[Alıştırmalar]
1. Aşağıdaki karar metnine göre şu ifadelerin doğru olup olmadığını evet ya da hayır ile belirtiniz ve her biri için karar metnindeki belirleyici sözleri tırnak içinde aktarınız: (a) Karar 27.04.2021 tarihinde verilmiştir. (b) İş Mahkemesi davayı tamamen kabul etmiştir. (c) Mahkeme, Özel Dairenin bozma kararına uymuştur.
2. Aşağıdaki karar metnini, gösterilen son cümleden sonraki kısımla sürdürünüz.

[Kaynak]
==================================================

Abaküs Yazılım
Hukuk Genel Kurulu
Esas No: 2016/2721
Karar No: 2021/526
Karar Tarihi: 27.04.2021

Yargıtay Hukuk Genel Kurulu 2016/2721 Esas 2021/526 Karar Sayılı İlamı

Hukuk Genel Kurulu         2016/2721 E.  ,  2021/526 K.

    "İçtihat Metni"

    MAHKEMESİ :İş Mahkemesi


    1. Taraflar arasındaki “işçilik alacağı” davasından dolayı yapılan yargılama sonunda, İstanbul Anadolu 12. İş Mahkemesince verilen davanın kısmen kabulüne ilişkin karar taraf vekilleri tarafından temyiz edilmesi üzerine Yargıtay 9. Hukuk Dairesi tarafından yapılan inceleme sonunda bozulmuş, Mahkemece Özel Daire bozma kararına karşı direnilmiştir.

==================================================

[Veriler]

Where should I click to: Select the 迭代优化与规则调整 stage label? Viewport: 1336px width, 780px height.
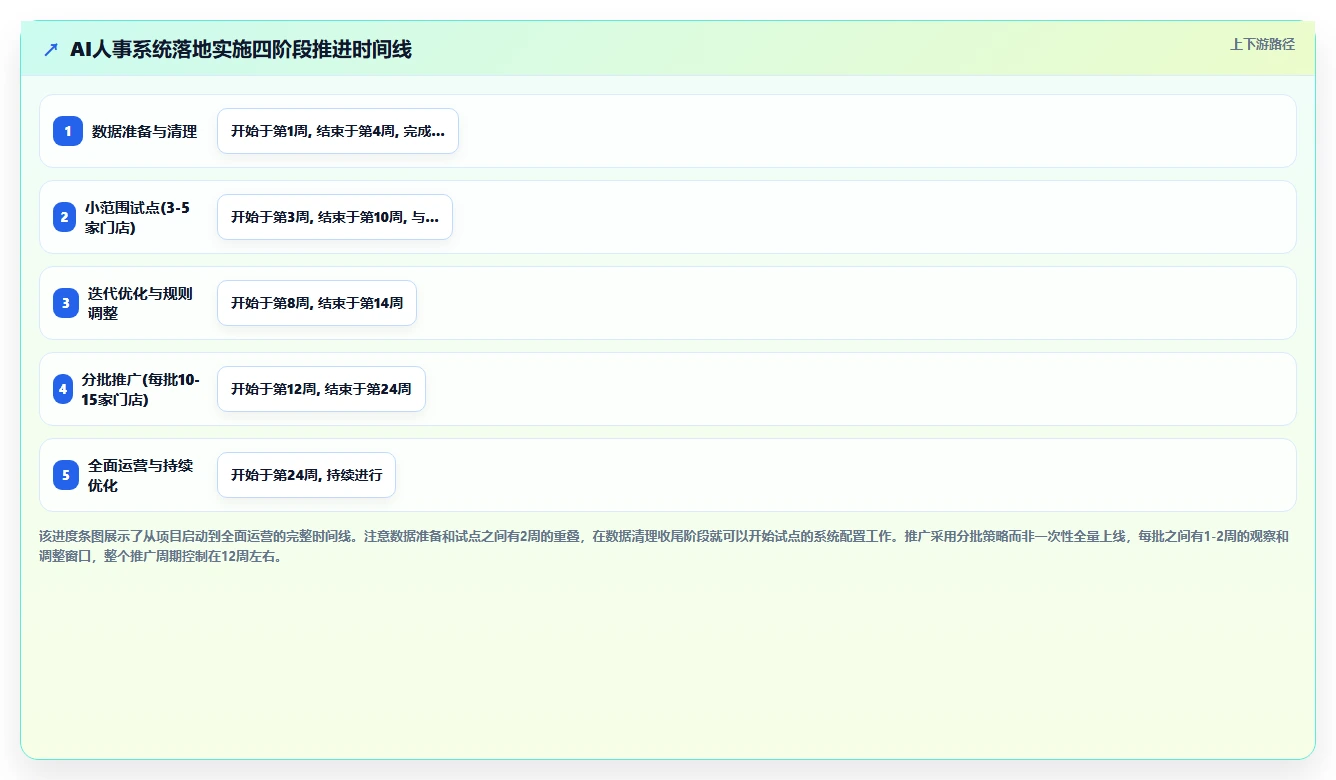tap(140, 303)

==================================================

[Görev Yanıtları]
1.
(a) Evet: "Karar Tarihi: 27.04.2021"
(b) Hayır: "davanın kısmen kabulüne ilişkin karar"
(c) Hayır: "Mahkemece Özel Daire bozma kararına karşı direnilmiştir."

2.
    2. Direnme kararı davacı vekili tarafından temyiz edilmiştir.
    3. Hukuk Genel Kurulunca dosyadaki belgeler incelendikten sonra gereği görüşüldü:

    I. YARGILAMA SÜRECİ
    Davacı İstemi:
    4. Davacı vekili dava dilekçesinde; müvekkilinin davalıya ait işyerinde 14.11.2000-05.06.2012 tarihleri arasında çalıştığını, iş sözleşmesini haklı nedenle feshettiğini, günlük mesaisinin sekiz saat olduğunu, 33,5 güne denk gelen tutarda fazla çalışmasının bulunduğunu, bu nedenle 270 saat fazla çalışma ücreti alacağı olduğunu ileri sürerek, kıdem tazminatı ve fazla çalışma ücreti alacağının davalıdan tahsiline karar verilmesini talep etmiştir.
    Davalı Cevabı:
    5. Davalı ... (Banka) vekili cevap dilekçesinde; iş sözleşmesi ve insan kaynakları yönetmeliği uyarınca fazla çalışma ücretinin aylık ücretin içinde yer aldığını, müvekkilinin talimatı olmaksızın davacının yaptığını iddia ettiği çalışmanın, fazla çalışma olarak nitelendirilemeyeceğini belirterek davanın reddini savunmuştur.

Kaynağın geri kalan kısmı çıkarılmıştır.